1. An electronic article surveillance system, comprising:

means for generating and radiating an interrogation signal which alternates at a predetermined frequency in an interrogation zone;
antenna means for receiving a signal present in the interrogation zone; and
interference cancelling means for removing interference from an analog signal representative of said signal received by said antenna means, said interference cancelling means including:
means for subtracting an analog estimated interference signal from said analog signal to form a processed analog signal;
A/D conversion means for converting said processed analog signal into a sequence of digital samples;
digital signal processing means for processing said sequence of digital samples to form a digital estimate signal representative of an estimate of interference present in said analog signal; and
D/A conversion means for converting said digital estimate signal into said analog estimated interference signal to be subtracted from said analog signal by said means for subtracting.

2. An electronic article surveillance system according to claim 1, wherein said digital signal processing means processes said sequence of digital samples by:

forming M subsequences from said sequence of digital samples, M being a positive integer greater than 1;
estimating a respective mean of each of said M subsequences; and
combining the estimated means of said M subsequences to form said digital estimate signal.

3. An electronic article surveillance system according to claim 2, wherein M=F.sub.sample.div.F.sub.subharmonic, where F.sub.sample is a rate at which said A/D conversion means forms said digital samples, F.sub.subharmonic is the largest frequency which has both F.sub.o and F.sub.p as harmonics, F.sub.o is said predetermined frequency of said interrogation signal, and F.sub.p is a standard power system operating frequency for an environment in which the electronic article surveillance system operates.

4. An electronic article surveillance system according to claim 3, wherein F.sub.o =73.125 Hz, F.sub.p =60 Hz, F.sub.sample =18,720 HZ and M=9984.

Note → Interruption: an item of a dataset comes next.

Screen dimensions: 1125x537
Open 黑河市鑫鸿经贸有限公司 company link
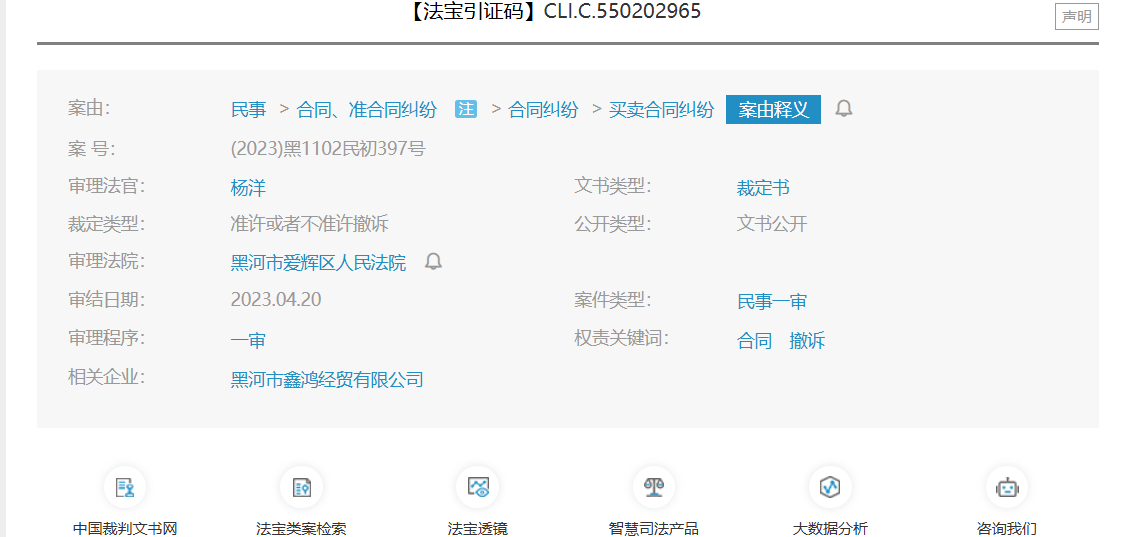pyautogui.click(x=327, y=380)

5. An electronic article surveillance system according to claim 3, wherein F.sub.subharmonic is greater than or equal to 10 Hz.

6. An electronic article surveillance system according to claim 1, further comprising gain control means for receiving said sequence of digital samples, processing said sequence of digital samples to form a gain level signal, and applying a gain to said processed analog signal in accordance with said gain level signal.

7. An electronic article surveillance system according to claim 6, wherein said gain control means applies to said sequence of digital samples a gain that is the inverse of said gain applied to said processed analog signal.

8. An electronic article surveillance system according to claim 1, further comprising inhibit means for detecting a characteristic of said sequence of digital samples, and for selectively inhibiting said interference cancelling means from updating said digital estimate signal in response to said detected characteristic of said sequence of digital samples.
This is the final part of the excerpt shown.